Please retype only the lines below that run from the one containing "Viewport: 1080px width, 512px height." through the last line, both included, without altering a word.
- - - - - - -
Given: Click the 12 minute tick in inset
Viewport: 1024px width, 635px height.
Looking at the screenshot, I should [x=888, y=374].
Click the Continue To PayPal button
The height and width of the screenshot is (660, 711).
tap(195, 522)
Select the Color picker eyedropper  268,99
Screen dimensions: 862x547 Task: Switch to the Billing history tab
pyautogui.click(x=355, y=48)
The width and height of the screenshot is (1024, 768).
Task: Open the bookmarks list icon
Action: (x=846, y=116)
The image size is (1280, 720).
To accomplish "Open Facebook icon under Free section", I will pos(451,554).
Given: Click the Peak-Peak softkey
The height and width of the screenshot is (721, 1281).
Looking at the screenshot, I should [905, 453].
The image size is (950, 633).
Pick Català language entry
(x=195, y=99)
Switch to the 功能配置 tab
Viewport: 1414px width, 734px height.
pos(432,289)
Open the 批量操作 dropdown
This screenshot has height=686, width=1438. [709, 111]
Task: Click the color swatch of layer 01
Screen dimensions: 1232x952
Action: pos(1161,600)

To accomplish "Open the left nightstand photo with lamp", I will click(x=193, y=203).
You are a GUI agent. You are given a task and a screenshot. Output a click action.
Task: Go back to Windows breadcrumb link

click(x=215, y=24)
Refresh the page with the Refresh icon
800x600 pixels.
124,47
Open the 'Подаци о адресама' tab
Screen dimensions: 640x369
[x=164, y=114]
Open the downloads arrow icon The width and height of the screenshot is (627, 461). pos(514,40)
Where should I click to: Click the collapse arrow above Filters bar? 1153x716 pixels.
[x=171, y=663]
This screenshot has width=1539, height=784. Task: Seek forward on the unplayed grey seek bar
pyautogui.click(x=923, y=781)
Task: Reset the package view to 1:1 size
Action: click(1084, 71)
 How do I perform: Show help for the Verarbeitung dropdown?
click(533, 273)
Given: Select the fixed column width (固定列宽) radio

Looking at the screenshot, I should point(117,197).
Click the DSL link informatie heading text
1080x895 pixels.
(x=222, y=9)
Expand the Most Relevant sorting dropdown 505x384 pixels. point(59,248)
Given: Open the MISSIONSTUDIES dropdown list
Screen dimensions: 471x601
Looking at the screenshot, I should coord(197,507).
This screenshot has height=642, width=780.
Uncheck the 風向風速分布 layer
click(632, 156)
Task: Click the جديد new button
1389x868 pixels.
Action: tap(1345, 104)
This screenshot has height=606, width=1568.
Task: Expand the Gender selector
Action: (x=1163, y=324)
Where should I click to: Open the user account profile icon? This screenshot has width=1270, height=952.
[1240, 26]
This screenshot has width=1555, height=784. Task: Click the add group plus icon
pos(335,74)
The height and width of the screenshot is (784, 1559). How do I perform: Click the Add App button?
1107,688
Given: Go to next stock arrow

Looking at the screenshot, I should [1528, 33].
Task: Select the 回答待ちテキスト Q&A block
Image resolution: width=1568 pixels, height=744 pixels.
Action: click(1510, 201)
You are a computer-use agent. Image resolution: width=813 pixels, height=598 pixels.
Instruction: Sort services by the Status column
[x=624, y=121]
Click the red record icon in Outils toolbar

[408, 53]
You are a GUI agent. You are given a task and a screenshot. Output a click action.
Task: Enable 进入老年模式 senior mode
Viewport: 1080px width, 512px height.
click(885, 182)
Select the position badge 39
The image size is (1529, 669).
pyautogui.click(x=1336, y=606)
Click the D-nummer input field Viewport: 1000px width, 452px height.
- - - - - - -
### Finished exercise
Viewport: 1080px width, 512px height.
click(885, 182)
Select the position badge 39
The image size is (1529, 669).
pyautogui.click(x=1336, y=606)
Click the D-nummer input field Viewport: 1000px width, 452px height.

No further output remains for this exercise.